Boat an AXH domain protein suppresses the cytotoxicity of mutant ataxin-1

摘要

Ataxin-1 is a neurodegenerative disorder protein whose glutamine-repeat expanded form causes spinocerebellar ataxia type 1 (SCA1) in humans and exerts cytotoxicity in Drosophila and mouse. We report here that the cytotoxicity caused by ataxin-1 is modulated by association with a related protein, Brother of ataxin-1 (Boat). Boat and ataxin-1 share a conserved AXH (ataxin-1 and HMG-box protein 1) domain, which is essential for both proteins' interactions with the transcriptional corepressor SMRT and its Drosophila homolog, SMRTER. The Boat–ataxin-1 interaction is mediated through multiple regions in both proteins, including a newly identified NBA (N-terminal region of Boat and ataxin-1) domain.
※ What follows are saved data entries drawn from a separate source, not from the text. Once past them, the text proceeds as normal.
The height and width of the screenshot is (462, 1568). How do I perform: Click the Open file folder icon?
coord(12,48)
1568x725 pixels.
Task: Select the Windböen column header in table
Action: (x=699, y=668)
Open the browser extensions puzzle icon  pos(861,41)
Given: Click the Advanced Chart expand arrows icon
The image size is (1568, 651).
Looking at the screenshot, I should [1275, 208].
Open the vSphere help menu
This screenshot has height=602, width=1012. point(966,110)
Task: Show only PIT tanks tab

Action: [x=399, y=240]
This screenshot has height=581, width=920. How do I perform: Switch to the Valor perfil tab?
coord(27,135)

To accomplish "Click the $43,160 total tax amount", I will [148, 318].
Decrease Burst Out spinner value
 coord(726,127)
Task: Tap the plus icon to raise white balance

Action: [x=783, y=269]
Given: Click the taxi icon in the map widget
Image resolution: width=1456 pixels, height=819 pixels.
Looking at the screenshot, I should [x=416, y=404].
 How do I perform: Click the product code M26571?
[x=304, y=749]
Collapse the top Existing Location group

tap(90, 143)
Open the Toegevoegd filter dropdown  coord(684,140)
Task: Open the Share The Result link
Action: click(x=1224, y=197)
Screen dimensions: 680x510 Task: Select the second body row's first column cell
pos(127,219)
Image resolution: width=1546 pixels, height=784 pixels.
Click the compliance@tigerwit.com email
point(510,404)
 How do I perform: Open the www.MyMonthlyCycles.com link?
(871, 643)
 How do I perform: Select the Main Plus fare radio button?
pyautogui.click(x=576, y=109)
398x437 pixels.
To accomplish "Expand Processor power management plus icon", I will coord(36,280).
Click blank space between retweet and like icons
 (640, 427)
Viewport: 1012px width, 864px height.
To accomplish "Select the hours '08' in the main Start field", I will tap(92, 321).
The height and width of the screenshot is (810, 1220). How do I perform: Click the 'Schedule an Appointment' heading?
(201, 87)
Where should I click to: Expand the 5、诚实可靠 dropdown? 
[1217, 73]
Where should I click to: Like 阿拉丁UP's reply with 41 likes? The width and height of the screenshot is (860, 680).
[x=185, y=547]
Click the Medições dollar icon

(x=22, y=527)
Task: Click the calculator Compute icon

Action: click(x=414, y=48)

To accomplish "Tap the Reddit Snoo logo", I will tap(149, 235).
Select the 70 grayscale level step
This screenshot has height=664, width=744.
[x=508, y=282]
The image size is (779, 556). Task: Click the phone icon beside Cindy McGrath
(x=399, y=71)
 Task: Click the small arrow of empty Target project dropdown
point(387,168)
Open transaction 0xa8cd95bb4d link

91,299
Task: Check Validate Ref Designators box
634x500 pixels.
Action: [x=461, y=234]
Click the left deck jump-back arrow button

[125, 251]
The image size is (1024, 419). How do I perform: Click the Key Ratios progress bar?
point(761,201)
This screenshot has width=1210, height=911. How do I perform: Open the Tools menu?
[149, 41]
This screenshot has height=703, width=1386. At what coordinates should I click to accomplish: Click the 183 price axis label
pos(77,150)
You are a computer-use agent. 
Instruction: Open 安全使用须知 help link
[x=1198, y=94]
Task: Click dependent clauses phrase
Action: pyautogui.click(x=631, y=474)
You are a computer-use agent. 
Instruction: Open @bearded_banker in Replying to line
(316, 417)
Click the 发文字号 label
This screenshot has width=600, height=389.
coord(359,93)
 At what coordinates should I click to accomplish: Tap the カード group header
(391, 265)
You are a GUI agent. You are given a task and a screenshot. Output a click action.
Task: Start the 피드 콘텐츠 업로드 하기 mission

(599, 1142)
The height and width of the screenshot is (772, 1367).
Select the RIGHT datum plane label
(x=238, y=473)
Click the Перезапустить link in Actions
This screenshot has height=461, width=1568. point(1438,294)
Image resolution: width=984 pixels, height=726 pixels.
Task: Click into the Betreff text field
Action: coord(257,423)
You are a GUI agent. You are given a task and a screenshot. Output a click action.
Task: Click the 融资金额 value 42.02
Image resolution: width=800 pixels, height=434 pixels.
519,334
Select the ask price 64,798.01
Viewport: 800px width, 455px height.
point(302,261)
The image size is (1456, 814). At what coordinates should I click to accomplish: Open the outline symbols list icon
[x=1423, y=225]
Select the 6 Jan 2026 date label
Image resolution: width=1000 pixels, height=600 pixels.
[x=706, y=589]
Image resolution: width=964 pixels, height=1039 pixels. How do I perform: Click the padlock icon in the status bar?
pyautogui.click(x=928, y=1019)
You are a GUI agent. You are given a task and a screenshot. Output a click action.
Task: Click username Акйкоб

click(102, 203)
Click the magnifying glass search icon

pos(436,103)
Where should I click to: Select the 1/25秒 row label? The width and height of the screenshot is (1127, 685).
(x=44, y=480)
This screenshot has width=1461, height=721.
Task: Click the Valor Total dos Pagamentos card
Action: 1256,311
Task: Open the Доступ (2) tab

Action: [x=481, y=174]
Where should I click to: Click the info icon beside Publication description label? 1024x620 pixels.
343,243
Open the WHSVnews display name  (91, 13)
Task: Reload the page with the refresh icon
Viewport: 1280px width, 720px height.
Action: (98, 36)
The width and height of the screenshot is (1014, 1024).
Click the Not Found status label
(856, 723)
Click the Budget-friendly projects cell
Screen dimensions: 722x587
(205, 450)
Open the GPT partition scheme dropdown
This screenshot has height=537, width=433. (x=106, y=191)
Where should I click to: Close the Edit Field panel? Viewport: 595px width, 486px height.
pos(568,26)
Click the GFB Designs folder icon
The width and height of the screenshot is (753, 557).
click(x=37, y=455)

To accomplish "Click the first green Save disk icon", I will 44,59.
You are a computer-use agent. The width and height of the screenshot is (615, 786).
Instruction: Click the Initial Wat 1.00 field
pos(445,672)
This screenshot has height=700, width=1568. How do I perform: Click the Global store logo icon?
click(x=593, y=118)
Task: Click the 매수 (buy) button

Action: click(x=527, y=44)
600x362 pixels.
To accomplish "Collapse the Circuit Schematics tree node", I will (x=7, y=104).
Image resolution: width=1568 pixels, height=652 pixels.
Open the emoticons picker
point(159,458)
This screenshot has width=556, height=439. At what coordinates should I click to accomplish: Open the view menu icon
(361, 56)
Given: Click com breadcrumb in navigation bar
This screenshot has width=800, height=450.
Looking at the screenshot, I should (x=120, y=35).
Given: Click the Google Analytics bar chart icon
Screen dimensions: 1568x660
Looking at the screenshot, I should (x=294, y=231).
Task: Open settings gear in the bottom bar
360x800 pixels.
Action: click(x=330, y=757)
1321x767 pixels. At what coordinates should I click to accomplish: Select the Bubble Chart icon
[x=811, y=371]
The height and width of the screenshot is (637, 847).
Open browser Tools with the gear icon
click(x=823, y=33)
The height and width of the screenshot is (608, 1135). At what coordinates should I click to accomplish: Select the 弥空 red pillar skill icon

We investigated the physiological relevance of the Boat–ataxin-1 interaction in Drosophila and discovered that a mutant ataxin-1-mediated eye defect is suppressed by ataxin-1's association with Boat. Correspondingly, in transgenic SCA1 mouse, Boat expression is greatly reduced in Purkinje cells, the primary targets of SCA1. Our study thus establishes that Boat is an in vivo binding partner of ataxin-1 whose altered expression in Purkinje cells may contribute to their degeneration in SCA1 animals.